TRADIÇÃO

Site reúne acervo da congada

MEMÓRIA Grupos de congadas fazem parte das manifestações folclóricas da cidade. (Foto: arquivo)
MEMÓRIA Grupos de congadas fazem parte das manifestações folclóricas da cidade. (Foto: arquivo)

Depois da cerimônia de celebração aos novos Rei e Rainha do Congo, realizada no centro da cidade no último sábado, duas novas atividades, agora no Centro Cultural, reforçam a cultura da congada em Mogi das Cruzes, hoje e amanhã. Marcadas para as 15 horas, palestras, oficinas e vivências gratuitas e abertas ao público revelam tradições e preparam terreno para o lançamento de um site que estará disponível neste final de semana, funcionando como um acervo digital da congada de todo o Estado.

As iniciativas são organizadas pela Casa do Congado, entidade que está prestes a celebrar 10 anos de existência. Justamente por este motivo, a programação é especial e começa hoje com os ensinamentos dos mestres Alexandre Silva e Silvio Antônio sobre toques, ritmos e marchas do congado, como produzir baquetas improvisadas a partir de galhos de árvores, como trocar a pele dos instrumentos e outras curiosidades.

Já o evento de amanhã colocará o público para dançar e cantar no segundo andar do Centro Cultural, onde haverá um momento para o lançamento oficial do portal Memória Digital da Congada de São Paulo (MDC/SP), uma espécie de acervo interativo em que o público poderá ouvir músicas, ver fotos, assistir a vídeos e ler materiais que traçam a história desta manifestação em Mogi desde 2009, ano de criação da Casa do Congado.

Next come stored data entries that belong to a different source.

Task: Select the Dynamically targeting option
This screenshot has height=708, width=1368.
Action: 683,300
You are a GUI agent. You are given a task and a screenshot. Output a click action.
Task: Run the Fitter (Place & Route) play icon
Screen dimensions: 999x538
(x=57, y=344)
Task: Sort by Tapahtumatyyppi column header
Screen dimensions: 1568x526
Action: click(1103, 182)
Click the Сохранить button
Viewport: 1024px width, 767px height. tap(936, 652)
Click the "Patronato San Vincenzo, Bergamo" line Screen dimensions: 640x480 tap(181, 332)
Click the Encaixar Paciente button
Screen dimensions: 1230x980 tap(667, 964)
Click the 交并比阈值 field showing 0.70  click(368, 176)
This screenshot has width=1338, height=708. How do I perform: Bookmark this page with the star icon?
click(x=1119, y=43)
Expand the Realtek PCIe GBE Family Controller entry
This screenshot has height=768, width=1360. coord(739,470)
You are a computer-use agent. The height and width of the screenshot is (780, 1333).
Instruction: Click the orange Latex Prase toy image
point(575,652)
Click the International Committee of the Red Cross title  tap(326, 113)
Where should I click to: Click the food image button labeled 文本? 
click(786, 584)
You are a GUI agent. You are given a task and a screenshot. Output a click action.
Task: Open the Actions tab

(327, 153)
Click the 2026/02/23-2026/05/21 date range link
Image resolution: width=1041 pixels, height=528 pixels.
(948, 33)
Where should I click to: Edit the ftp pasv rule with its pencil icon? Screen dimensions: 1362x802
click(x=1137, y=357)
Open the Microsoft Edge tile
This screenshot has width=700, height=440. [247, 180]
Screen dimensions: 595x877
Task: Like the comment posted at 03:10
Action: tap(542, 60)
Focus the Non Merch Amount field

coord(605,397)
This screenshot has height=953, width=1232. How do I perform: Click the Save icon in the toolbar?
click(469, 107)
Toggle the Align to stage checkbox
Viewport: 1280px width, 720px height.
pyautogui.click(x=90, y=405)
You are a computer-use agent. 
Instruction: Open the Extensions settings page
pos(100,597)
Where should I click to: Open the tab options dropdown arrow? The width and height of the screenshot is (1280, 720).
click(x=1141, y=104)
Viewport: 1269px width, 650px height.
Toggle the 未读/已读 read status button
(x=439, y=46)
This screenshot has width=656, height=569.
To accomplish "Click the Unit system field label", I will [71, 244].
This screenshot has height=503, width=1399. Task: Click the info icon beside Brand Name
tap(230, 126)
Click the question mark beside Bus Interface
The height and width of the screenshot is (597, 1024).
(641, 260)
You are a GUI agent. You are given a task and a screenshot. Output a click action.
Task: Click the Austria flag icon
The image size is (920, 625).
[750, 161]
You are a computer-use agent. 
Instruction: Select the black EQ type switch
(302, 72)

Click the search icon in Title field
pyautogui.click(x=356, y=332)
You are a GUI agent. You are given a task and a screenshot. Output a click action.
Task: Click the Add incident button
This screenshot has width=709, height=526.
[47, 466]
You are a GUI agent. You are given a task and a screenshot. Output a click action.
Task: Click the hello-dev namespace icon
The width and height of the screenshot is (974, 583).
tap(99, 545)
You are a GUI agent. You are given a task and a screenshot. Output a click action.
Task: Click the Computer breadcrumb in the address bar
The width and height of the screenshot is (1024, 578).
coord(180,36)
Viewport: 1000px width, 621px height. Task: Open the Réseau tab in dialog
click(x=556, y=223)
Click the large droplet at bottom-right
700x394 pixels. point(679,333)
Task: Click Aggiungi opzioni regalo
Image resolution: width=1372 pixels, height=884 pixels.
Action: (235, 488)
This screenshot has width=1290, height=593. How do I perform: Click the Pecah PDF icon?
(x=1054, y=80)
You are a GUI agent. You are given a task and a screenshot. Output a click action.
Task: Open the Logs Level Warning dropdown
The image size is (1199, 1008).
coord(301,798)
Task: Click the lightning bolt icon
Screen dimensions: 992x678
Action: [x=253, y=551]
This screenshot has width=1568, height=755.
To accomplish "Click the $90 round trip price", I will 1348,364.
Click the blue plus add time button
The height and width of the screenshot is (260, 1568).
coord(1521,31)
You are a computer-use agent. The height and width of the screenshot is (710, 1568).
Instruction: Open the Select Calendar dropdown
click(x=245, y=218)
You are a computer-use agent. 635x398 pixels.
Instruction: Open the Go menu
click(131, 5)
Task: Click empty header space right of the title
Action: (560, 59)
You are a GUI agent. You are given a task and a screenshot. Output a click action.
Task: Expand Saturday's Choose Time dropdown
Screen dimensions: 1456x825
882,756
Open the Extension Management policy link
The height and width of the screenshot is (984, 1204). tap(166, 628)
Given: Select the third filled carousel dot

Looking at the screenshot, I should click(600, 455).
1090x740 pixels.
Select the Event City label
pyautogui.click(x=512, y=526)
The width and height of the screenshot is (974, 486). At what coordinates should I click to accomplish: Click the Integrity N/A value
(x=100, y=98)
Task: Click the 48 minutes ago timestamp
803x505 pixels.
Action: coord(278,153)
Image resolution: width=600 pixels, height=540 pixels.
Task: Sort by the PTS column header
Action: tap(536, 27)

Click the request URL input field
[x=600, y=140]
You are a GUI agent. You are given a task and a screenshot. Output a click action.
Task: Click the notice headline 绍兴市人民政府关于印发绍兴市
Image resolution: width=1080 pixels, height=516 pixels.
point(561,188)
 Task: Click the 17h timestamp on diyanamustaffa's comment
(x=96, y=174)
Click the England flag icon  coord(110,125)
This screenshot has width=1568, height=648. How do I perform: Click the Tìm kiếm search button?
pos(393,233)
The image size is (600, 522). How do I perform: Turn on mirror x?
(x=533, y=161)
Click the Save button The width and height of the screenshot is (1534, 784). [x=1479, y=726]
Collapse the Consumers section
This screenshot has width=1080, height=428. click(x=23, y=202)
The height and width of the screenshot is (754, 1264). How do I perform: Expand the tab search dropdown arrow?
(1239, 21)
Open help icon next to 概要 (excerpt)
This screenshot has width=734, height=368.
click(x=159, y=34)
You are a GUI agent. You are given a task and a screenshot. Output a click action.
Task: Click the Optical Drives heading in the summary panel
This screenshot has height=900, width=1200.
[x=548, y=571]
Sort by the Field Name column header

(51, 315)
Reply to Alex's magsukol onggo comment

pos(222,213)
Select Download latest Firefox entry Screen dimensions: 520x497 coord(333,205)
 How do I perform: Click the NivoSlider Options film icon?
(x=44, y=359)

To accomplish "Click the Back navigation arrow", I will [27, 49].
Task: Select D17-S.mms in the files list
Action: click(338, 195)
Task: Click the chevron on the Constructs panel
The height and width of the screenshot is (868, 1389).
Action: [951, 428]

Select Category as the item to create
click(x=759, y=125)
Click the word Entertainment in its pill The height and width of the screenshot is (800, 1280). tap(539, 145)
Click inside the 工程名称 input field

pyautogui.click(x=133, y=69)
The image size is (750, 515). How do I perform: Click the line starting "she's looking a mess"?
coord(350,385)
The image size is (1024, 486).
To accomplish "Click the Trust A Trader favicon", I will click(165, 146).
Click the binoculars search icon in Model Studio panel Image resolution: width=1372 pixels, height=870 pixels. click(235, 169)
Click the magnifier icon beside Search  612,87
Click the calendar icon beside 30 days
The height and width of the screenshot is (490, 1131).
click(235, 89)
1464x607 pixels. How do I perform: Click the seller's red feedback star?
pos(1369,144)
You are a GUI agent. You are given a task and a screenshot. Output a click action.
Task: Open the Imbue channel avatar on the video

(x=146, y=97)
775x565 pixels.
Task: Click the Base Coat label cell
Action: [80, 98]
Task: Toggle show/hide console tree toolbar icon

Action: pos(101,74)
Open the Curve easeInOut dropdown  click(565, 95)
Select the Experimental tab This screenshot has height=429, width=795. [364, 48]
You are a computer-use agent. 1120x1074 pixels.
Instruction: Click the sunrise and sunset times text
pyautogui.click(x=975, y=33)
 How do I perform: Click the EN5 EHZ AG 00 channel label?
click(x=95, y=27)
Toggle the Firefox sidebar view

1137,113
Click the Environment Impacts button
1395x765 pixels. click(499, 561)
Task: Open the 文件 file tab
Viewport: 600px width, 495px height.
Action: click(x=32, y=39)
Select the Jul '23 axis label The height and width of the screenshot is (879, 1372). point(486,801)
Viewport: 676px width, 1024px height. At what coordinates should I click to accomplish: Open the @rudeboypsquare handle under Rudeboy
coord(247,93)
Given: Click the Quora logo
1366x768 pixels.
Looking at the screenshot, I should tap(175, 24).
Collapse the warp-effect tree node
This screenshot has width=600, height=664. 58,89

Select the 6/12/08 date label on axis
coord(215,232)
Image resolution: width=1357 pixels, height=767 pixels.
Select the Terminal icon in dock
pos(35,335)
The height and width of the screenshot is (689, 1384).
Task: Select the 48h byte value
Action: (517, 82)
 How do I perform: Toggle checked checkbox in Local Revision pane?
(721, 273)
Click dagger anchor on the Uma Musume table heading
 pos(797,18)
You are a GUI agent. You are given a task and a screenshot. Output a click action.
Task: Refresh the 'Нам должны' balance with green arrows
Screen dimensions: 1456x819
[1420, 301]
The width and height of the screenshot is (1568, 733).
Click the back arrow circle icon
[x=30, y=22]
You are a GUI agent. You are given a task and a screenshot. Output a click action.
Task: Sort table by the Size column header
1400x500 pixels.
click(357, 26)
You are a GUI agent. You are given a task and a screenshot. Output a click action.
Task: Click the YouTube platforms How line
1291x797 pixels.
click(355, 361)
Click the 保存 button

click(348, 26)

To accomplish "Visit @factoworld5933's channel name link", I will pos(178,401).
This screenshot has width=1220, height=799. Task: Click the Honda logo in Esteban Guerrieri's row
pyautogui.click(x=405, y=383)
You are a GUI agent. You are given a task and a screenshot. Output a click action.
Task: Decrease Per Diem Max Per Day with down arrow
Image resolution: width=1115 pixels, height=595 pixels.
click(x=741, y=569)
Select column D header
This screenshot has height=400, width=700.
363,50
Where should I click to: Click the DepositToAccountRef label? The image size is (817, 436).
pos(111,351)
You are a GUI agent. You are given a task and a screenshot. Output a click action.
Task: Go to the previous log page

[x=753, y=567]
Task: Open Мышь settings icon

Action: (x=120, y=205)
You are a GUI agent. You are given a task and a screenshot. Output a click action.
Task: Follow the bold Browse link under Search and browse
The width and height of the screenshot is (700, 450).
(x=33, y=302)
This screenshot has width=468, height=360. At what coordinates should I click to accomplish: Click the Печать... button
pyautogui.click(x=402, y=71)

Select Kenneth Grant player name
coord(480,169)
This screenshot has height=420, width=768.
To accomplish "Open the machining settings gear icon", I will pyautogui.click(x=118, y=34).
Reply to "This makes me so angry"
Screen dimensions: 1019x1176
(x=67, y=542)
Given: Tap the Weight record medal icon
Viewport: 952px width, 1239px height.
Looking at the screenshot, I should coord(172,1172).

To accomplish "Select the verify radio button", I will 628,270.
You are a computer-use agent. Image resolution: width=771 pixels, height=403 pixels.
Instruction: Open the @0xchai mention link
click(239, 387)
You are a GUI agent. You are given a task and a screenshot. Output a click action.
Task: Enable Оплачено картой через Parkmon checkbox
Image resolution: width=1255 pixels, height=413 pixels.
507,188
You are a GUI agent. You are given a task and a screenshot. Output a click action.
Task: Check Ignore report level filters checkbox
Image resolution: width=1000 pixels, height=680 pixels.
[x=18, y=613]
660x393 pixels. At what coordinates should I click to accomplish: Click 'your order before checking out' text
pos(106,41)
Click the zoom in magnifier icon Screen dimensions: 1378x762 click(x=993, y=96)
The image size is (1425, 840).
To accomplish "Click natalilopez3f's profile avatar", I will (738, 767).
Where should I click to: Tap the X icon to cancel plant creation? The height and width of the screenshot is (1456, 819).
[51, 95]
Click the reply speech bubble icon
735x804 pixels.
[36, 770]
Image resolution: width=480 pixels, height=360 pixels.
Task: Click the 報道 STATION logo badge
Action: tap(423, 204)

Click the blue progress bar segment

Para o presidente da entidade, Déo Miranda, todas essas atividades têm o objetivo de tornar mais reconhecida a arte do congo. “A ideia é que haja uma adesão maior”, resume ele, ao contar que neste final de semana o site MDC já contará com 9 discos de música na íntegra, documentários, livros, revistas e materiais jornalísticos, todos prontos para consumo mediante rápido cadastro do usuário.

“Muitos destes itens vêm do acervo de colaboradores, como mil imagens feitas do fotógrafo Danilo Duvilierz e outras várias de Jurandyr Ferraz de Campos, dos anos 70, 80 e 90”, diz Déo, que prepara ainda outras “cartas na manga” para o futuro. “Disponibilizaremos outros conteúdos, o que pode, inclusive, ser feito por outras cidades”.

A ideia do projeto é contribuir para o reconhecimento da congada como manifestação cultural brasileira pelo Instituto do Patrimônio Histórico e Artístico Nacional (Iphan). Como Déo explica, para que isso aconteça, todos os estados onde há algum traço desta cultura devem fazer pesquisas, que juntas terão força. “Mogi das Cruzes, enquanto maior reinado de congos de São Paulo, está fazendo sua parte”.